Microsoft and Commvault will integrate the latter’s AI-powered cyber resilience platform directly into Microsoft Azure as a native independent software vendor (ISV) service, the companies announced on June 24, 2026. The move tightly couples enterprise data protection with Entra ID (formerly Azure Active Directory), enabling what Commvault calls “identity-centered recovery” for Microsoft 365 workloads and Windows endpoints. For the first time, organizations can recover not just lost data but the exact user identities, permissions, and access policies that governed it — all from within the Azure console.

A Transformative Partnership for Cloud Resilience

The deal makes Commvault’s technology an official Azure ISV service, meaning it will be discoverable, provisionable, and billable through the same marketplace and management portal that customers already use for Azure-native resources. This is a step beyond a typical marketplace listing; the service becomes a deeply embedded component of the Azure fabric, with single sign-on, unified monitoring via Azure Monitor, and native integration with Azure Sentinel for security information and event management (SIEM).

Both firms stressed the urgency of cyber resilience in an era of escalating ransomware attacks and identity-based threats. According to Microsoft’s 2026 Digital Defense Report, 78% of cloud breaches now involve compromised identities or misused credentials. Commvault’s technology, now rebranded as “Commvault Cloud for Azure,” directly addresses this gap by tying backup and recovery to the very identity structures attackers seek to exploit.

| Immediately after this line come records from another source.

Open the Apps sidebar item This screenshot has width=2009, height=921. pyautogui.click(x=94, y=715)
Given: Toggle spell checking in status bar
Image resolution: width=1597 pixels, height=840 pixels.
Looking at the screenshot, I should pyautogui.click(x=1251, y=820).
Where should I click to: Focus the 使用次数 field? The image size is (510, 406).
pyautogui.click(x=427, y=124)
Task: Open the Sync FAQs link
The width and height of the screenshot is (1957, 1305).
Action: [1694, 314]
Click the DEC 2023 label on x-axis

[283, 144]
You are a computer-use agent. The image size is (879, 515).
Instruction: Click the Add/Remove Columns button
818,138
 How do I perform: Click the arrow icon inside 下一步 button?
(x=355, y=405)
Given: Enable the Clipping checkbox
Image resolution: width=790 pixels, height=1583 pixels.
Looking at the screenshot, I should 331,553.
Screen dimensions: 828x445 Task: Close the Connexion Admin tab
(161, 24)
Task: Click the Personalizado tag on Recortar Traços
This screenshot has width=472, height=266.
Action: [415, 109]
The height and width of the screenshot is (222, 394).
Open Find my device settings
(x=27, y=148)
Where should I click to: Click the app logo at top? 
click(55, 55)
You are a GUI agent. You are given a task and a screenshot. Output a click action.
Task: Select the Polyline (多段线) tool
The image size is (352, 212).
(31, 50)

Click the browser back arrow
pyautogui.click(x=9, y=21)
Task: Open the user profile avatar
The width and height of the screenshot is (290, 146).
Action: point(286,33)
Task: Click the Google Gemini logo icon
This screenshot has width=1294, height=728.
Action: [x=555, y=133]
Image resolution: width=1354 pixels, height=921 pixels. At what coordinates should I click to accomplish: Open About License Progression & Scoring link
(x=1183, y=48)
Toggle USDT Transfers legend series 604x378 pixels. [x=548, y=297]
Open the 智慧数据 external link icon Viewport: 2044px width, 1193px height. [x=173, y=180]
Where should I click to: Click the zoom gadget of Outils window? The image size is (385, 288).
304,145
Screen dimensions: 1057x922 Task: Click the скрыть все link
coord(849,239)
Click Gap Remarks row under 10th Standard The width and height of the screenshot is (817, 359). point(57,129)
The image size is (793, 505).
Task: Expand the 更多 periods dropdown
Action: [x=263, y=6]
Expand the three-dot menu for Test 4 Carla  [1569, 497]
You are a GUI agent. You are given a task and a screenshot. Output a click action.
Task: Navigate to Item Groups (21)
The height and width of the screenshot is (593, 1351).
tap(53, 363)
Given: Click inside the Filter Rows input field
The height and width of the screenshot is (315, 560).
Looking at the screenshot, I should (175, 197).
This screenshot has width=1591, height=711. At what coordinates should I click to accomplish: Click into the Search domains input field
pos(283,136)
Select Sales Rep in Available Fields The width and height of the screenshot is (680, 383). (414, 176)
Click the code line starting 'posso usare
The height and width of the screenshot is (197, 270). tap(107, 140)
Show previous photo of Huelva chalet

Identity-Centered Recovery: How It Works

Traditional backup solutions focus on data objects — files, databases, virtual machines. Commvault’s identity-centered approach treats Entra ID users, groups, roles, and conditional access policies as first-class recoverable assets. When an attack corrupts or deletes user accounts, resets multi-factor authentication (MFA) settings, or modifies membership in privileged groups, the service can roll back those identity changes to a point-in-time snapshot. The restored identities are automatically re-linked to their associated Microsoft 365 data and Windows device configurations, drastically shortening the time to full operational recovery.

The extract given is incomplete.